- Supplied information:
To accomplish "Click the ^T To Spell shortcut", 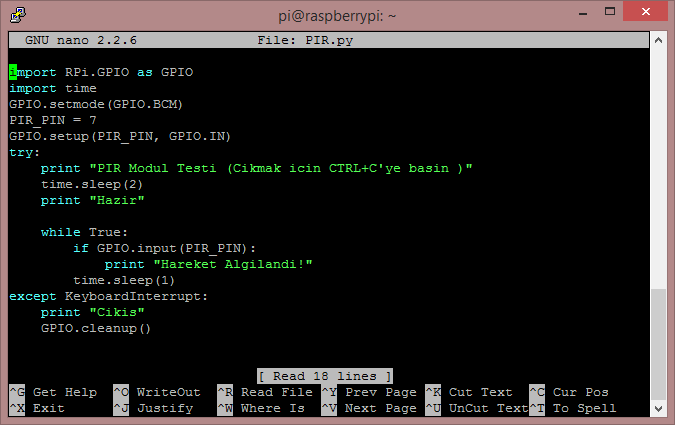I will pyautogui.click(x=573, y=408).
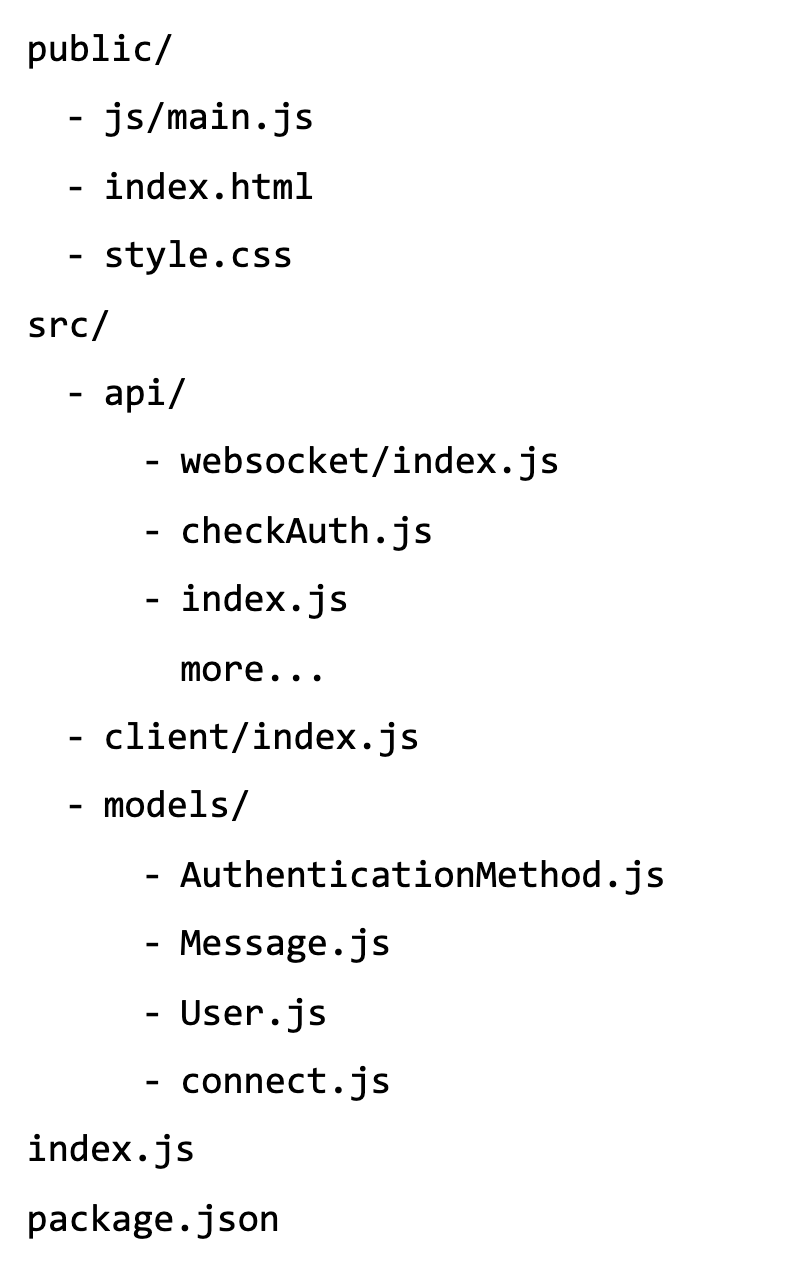Click the dash before api/
This screenshot has width=796, height=1270.
[x=76, y=395]
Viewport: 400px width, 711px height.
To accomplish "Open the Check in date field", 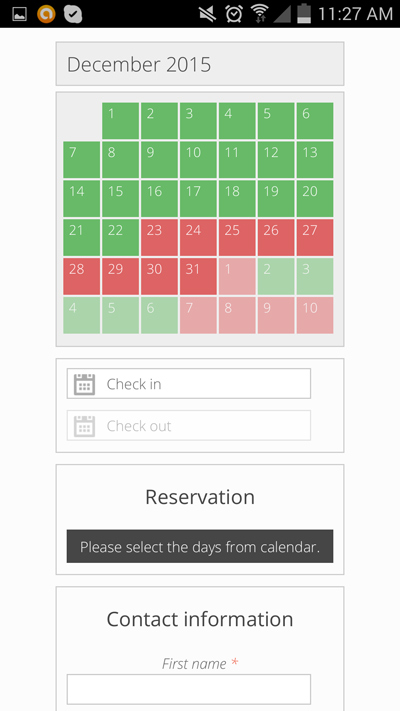I will [189, 384].
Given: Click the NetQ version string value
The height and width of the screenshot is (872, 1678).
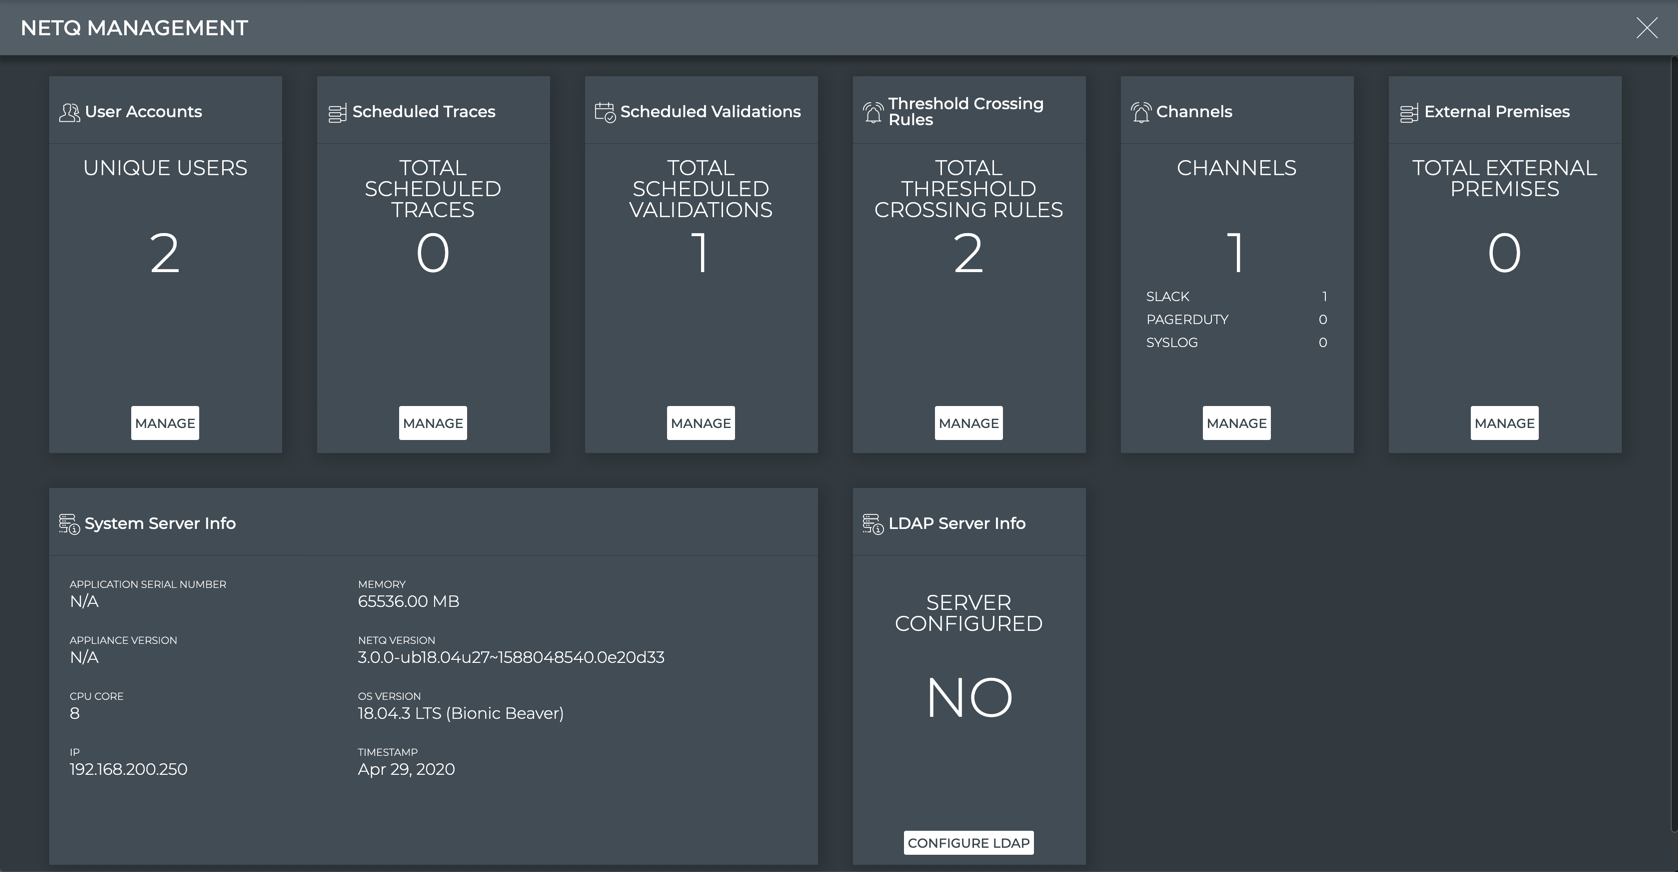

- Exercise details: Reproduce exactly the lines from the one with "Given: Click the NetQ version string value" to the bottom of the listing, both ends included, and nothing else. Skip the pictures.

- Answer box:
Given: Click the NetQ version string value
The height and width of the screenshot is (872, 1678).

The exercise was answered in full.